Houston’s Economic Growth Still Going Strong

11112Energy prices, value of the dollar, and U.S. economic growth are the three main drivers contributing to Houston’s economic growth, according to Patrick Jankowski, Vice President of Research, Greater Houston Partnership. Jankowski outlined details of Houston’s economy during his presentation at the January meeting of Houston’s CCIM chapter.

Oil prices are currently at $75 per barrel, which makes shale more affordable and doesn’t put a drain on the U.S. economy, Jankowski said. He attributes strong oil prices and the Eagleford Shale as having brought Houston out of recovery sooner than other parts of the country, and he notes a direct correlation between oil and natural gas rig counts and Houston employment. Hiring trends in the energy field was a major factor in the employment growth rate in 2011 and 2012. Energy remains important but it will not drive growth in the next couple years the same way it did in those previous years.

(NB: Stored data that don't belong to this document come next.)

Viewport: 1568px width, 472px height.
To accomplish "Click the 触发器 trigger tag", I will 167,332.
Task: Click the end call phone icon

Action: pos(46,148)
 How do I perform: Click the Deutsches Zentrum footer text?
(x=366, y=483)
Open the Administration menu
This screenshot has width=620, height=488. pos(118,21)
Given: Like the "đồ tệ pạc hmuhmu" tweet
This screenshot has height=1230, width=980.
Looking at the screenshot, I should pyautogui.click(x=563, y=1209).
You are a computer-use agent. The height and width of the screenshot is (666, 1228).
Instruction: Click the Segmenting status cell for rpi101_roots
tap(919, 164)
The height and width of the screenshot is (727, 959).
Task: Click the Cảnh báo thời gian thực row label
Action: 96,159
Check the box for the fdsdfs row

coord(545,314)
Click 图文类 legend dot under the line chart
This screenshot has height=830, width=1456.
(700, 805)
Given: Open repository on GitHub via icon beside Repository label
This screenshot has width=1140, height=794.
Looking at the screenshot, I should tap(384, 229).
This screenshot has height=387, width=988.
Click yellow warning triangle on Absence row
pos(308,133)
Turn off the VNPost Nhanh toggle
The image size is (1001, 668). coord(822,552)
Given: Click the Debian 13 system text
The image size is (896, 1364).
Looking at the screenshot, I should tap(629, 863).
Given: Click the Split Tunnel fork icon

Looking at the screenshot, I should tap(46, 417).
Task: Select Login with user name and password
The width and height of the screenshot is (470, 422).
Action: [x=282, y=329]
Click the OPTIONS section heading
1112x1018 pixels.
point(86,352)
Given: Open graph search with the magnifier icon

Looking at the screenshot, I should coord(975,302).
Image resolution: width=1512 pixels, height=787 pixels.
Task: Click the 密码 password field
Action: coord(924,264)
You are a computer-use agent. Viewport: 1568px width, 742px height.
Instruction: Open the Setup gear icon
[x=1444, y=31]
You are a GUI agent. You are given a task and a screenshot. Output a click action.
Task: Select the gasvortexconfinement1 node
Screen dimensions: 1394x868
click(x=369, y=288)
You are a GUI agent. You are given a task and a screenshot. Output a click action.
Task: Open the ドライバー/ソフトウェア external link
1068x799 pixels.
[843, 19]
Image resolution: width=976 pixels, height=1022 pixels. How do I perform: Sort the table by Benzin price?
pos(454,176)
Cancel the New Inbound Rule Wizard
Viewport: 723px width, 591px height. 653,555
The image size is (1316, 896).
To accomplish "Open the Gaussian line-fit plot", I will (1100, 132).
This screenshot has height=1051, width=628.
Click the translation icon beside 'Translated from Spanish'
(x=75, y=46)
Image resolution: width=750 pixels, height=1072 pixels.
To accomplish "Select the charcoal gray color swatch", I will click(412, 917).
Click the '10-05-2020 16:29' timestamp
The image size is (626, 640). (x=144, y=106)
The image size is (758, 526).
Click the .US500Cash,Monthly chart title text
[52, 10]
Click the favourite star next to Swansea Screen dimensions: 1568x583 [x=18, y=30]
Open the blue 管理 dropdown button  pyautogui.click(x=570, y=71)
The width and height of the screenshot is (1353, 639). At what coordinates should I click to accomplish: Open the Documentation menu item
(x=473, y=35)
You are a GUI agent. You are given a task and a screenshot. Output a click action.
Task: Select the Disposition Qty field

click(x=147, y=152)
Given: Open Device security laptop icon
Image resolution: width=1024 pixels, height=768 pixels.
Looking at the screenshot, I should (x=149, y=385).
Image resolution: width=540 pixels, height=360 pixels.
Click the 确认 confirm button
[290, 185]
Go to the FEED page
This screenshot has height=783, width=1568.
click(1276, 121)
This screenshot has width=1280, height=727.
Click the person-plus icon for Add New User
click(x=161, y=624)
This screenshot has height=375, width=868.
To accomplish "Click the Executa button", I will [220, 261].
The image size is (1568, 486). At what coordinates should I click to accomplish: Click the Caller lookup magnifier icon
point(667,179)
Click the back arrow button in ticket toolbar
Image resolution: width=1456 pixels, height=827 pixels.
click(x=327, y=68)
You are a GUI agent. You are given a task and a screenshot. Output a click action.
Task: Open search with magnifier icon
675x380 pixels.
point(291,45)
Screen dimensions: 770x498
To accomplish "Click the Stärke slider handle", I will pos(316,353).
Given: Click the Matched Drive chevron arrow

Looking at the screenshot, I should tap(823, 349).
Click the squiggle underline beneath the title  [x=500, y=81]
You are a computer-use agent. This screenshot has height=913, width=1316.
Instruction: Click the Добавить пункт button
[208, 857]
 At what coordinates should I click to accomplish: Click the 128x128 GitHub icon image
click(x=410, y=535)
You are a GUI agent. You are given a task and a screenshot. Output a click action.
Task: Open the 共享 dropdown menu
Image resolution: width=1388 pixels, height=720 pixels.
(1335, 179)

The value of the dollar has not changed much since January 2010, he said. A weak dollar translates into making Houston’s exports more affordable, explaining that 20% of Houston’s economy is tied to global trade. Jankowski noted Houston’s top 25 export destinations as being primarily in Latin America, with only several countries in Europe. “Eighty percent of the countries we deal with are going to show growth, meaning foreign trade will continue to support Houston’s growth in 2013,” Jankowski predicted.

“Strong GDP growth translates into healthy demand for Houston’s key products and services – energy, chemicals, plastics, industrial equipment, engineering and health care,” Jankowski quoted from a recent GHP publication. A recent National Association for Business Economics Consensus Forecast said U.S. GDP growth would reach 3.0% by Fourth Quarter 2013, providing Houston a boost late in the year.

Jankowski also provided a regional forecast for 2013:
• 76,000 net new jobs
• 2.8% annual job growth rate, which is above the long-term average from an historical perspective.

Looking back at history, Jankowski reported that from January 2003 through January 2014, the Houston metro area will have created 500,000 jobs. This level of job growth during this time frame is definitely impressive for any area of the country.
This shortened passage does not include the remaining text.